Task prompt:
Reproduce, exactly, the lines of the material below from the line containing "Data Analyst (46, 799)" through the line containing "Gambling Sites Not On Gamstop (657, 1885)", with both end lines included and nothing else.

Material provided:
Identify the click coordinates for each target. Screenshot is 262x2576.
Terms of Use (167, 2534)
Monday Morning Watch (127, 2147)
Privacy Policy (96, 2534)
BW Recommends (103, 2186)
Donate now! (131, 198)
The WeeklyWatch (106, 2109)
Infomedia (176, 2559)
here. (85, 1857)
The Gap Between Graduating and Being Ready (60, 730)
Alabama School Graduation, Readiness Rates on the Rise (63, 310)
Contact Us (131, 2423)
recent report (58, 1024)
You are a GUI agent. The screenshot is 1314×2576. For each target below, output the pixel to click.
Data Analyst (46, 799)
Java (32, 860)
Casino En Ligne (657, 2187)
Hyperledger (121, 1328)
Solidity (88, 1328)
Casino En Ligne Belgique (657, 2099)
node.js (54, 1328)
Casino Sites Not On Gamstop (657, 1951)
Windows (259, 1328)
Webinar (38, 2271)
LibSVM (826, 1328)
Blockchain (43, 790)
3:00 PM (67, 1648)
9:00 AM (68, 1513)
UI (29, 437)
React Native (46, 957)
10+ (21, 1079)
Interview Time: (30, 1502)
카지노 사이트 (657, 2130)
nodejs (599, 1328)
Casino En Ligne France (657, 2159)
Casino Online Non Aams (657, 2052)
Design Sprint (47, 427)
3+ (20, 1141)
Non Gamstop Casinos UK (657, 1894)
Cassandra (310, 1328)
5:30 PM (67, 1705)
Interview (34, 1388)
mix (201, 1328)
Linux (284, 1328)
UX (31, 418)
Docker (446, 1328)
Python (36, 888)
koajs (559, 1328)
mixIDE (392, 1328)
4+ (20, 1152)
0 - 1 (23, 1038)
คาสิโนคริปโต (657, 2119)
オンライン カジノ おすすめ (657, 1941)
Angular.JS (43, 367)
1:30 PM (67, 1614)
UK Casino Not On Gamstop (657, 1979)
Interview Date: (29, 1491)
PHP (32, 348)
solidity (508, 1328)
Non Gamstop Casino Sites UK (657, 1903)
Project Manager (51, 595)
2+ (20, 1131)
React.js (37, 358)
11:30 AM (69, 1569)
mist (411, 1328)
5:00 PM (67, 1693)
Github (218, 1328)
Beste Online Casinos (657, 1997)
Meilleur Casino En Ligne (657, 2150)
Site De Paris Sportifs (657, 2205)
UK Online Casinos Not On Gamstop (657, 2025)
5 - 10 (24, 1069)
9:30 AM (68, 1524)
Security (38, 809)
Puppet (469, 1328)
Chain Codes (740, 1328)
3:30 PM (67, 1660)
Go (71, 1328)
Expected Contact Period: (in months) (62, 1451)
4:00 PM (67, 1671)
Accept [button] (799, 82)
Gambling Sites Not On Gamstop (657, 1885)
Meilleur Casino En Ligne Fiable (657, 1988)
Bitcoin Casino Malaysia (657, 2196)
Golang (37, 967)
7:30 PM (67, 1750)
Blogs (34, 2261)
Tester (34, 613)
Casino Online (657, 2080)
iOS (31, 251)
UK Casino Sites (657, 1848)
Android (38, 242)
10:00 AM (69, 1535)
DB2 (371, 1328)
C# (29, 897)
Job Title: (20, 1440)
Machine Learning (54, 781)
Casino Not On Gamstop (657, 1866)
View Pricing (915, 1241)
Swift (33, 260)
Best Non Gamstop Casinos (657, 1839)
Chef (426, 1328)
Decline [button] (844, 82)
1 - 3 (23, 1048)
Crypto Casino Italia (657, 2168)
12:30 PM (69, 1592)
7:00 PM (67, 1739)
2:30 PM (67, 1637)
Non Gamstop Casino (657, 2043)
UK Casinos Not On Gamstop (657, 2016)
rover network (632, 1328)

Answer for the task:
Data Analyst (46, 799)
Java (32, 860)
Casino En Ligne (657, 2187)
Hyperledger (121, 1328)
Solidity (88, 1328)
Casino En Ligne Belgique (657, 2099)
node.js (54, 1328)
Casino Sites Not On Gamstop (657, 1951)
Windows (259, 1328)
Webinar (38, 2271)
LibSVM (826, 1328)
Blockchain (43, 790)
3:00 PM (67, 1648)
9:00 AM (68, 1513)
UI (29, 437)
React Native (46, 957)
10+ (21, 1079)
Interview Time: (30, 1502)
카지노 사이트 (657, 2130)
nodejs (599, 1328)
Casino En Ligne France (657, 2159)
Casino Online Non Aams (657, 2052)
Design Sprint (47, 427)
3+ (20, 1141)
Non Gamstop Casinos UK (657, 1894)
Cassandra (310, 1328)
5:30 PM (67, 1705)
Interview (34, 1388)
mix (201, 1328)
Linux (284, 1328)
UX (31, 418)
Docker (446, 1328)
Python (36, 888)
koajs (559, 1328)
mixIDE (392, 1328)
4+ (20, 1152)
0 - 1 (23, 1038)
คาสิโนคริปโต (657, 2119)
オンライン カジノ おすすめ (657, 1941)
Angular.JS (43, 367)
1:30 PM (67, 1614)
UK Casino Not On Gamstop (657, 1979)
Interview Date: (29, 1491)
PHP (32, 348)
solidity (508, 1328)
Non Gamstop Casino Sites UK (657, 1903)
Project Manager (51, 595)
2+ (20, 1131)
React.js (37, 358)
11:30 AM (69, 1569)
mist (411, 1328)
5:00 PM (67, 1693)
Github (218, 1328)
Beste Online Casinos (657, 1997)
Meilleur Casino En Ligne (657, 2150)
Site De Paris Sportifs (657, 2205)
UK Online Casinos Not On Gamstop (657, 2025)
5 - 10 (24, 1069)
9:30 AM (68, 1524)
Security (38, 809)
Puppet (469, 1328)
Chain Codes (740, 1328)
3:30 PM (67, 1660)
Go (71, 1328)
Expected Contact Period: (in months) (62, 1451)
4:00 PM (67, 1671)
Accept [button] (799, 82)
Gambling Sites Not On Gamstop (657, 1885)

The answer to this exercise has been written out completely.